- **ページ抜粋**:
================================

東京都の象牙取引規制に関する条例制定検討に期待


訪日外国人による象牙の違法な海外持出等への懸念など、象牙取引に関する国際的な関心の高まりを受け、東京都は、国内取引規制の検証と国際都市としてなすべき対策を検討するため、2020年1月「象牙取引規制に関する有識者会議」(象牙有識者会議)を立ち上げました。
WWFジャパンおよびTRAFFICも委員として招聘され、議論に参加してきた同有識者会議は、2022年3月29日、全7回の諮問を経た結果をふまえ、都に対し提言をまとめ、その内容を公開しました。

象牙有識者会議から東京都への提言(要約)

  1. 象牙の違法な国外持ち出しを防止し、日本の市場が密猟や違法取引に寄与していないことを国際社会に明示していくためには、国による法に基づいた全国的な取組が必要であり、都から国に強く働きかけを行なうこと
  2. 違法持出の防止に貢献する施策を継続させ、象牙取扱事業者と協力して市場の象牙製品が違法に国外に持ち出されることがないように一層取り組みむこと
  3. 日本の象牙製品の文化・芸術的な側面を評価しながら、象牙取引がゾウの密猟や違法取引に寄与しないようにするために、条例又はその他の効果的な方法を検討すること

アフリカゾウの密猟および象牙の違法取引撲滅を目指す動きが国際的に強まる中、世界有数の国際都市であり、日本の象牙取り扱い事業者の20%を有する東京都が、象牙の取引規制の改善の必要性および自治体としての責任を認識し、独自に検討を行なったことは評価できるものです。

================================

- **元データ**:
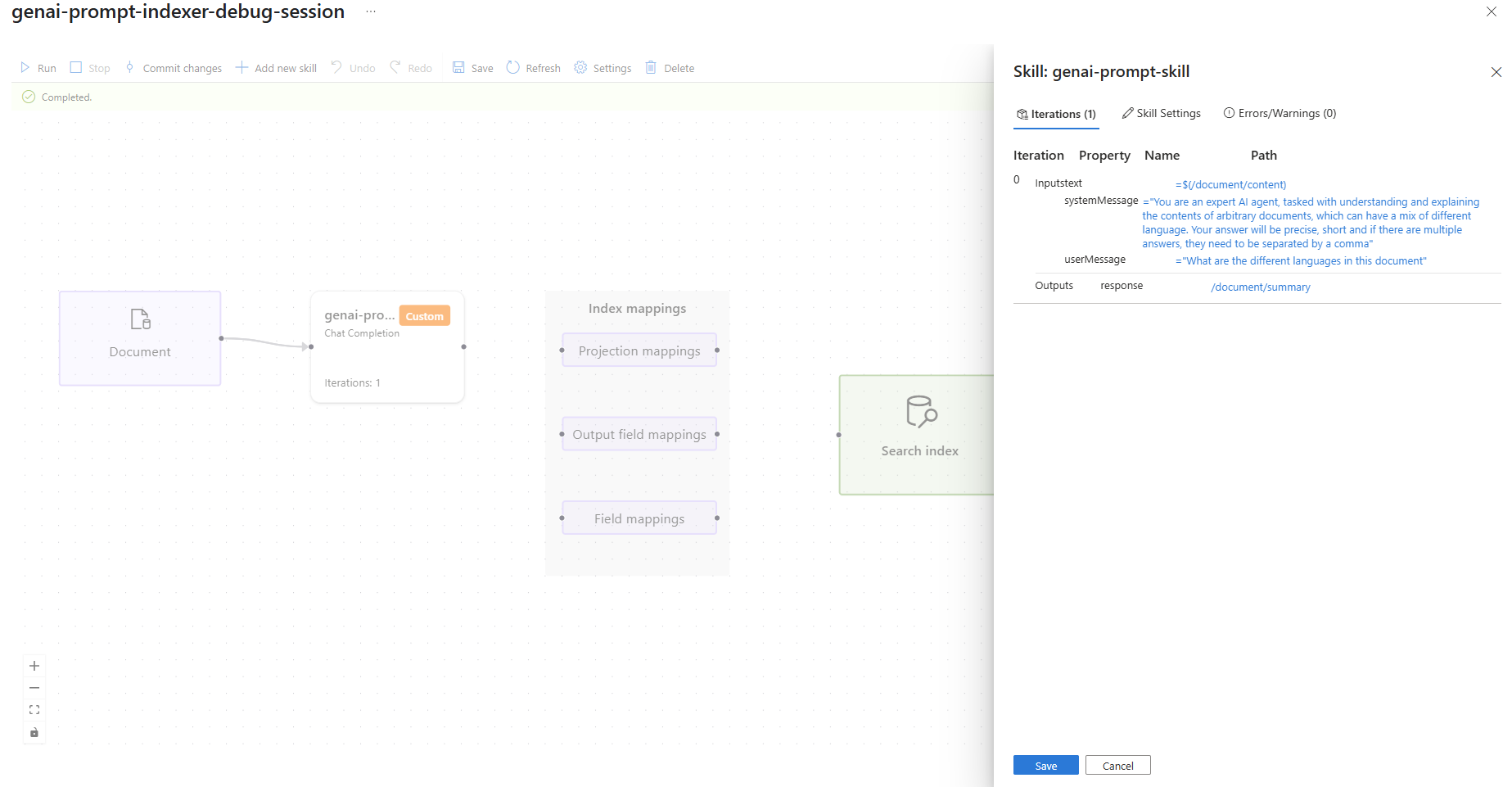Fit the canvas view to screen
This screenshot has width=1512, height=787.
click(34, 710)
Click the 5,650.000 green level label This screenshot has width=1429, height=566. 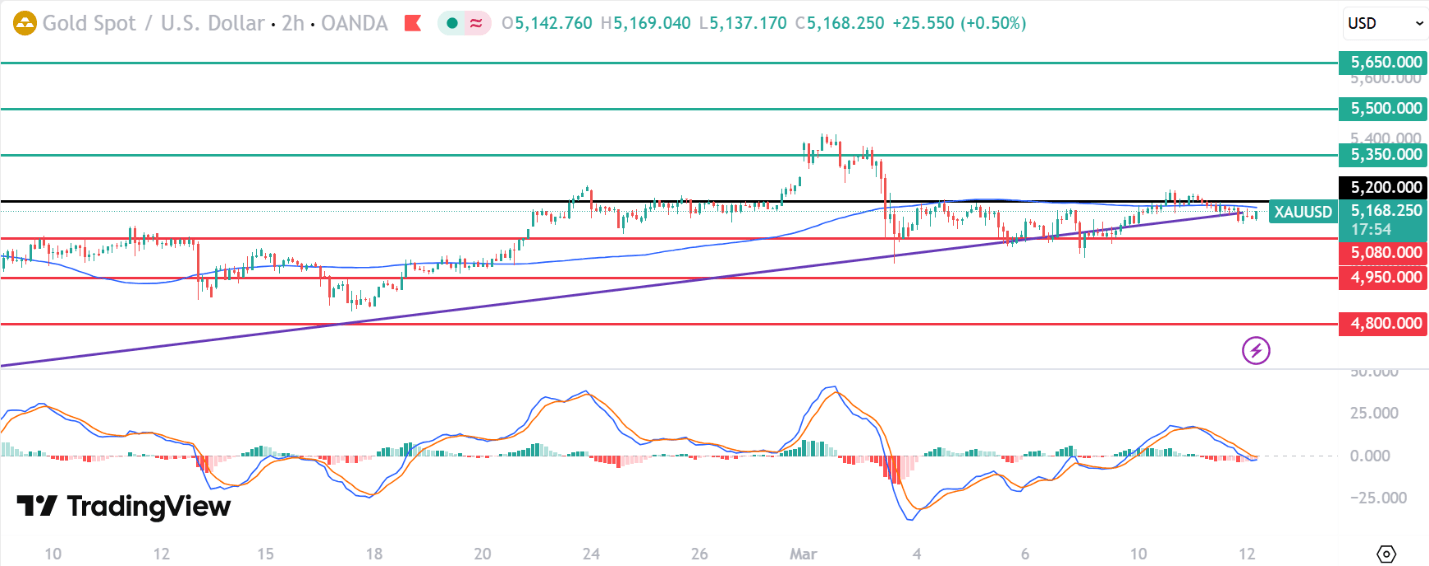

================================

- **課題一覧**:
1. 象牙取引規制の記事では、東京都が「象牙取引規制に関する有識者会議」を立ち上げたのはいつとされていますか。
2. 象牙取引規制の記事を、最後の文の後から書き継いでください。
資料は本文とは別に用意されたものです。

- **各課題の解答**:
1. 2020年1月です。

2.
WWFジャパンは、東京都が同有識者会議の提言をふまえた、実効性のある対策を確実に講じることを強く期待するとともに、特に、同会議でも提案を行ってきた次の点の実行を求めます。

・東京都内の象牙取引について、狭い例外を除き原則禁止を目指す指針を示し、それを規定する条例の制定に着手すること
・政策の遅れが指摘される日本政府に対し、先行して検討を進めてきた東京都として、次の2点の実現につながる政策を推進するよう提言を行なうこと
Ⅰ.緊急な措置を持って象牙の違法輸出を阻止する
Ⅱ.厳格に管理された狭い例外を除く国内取引を停止する

参考資料:
WWFジャパン・TRAFFIC東京都への提案:第5回 象牙取引規制に関する有識者会議資料(PDF)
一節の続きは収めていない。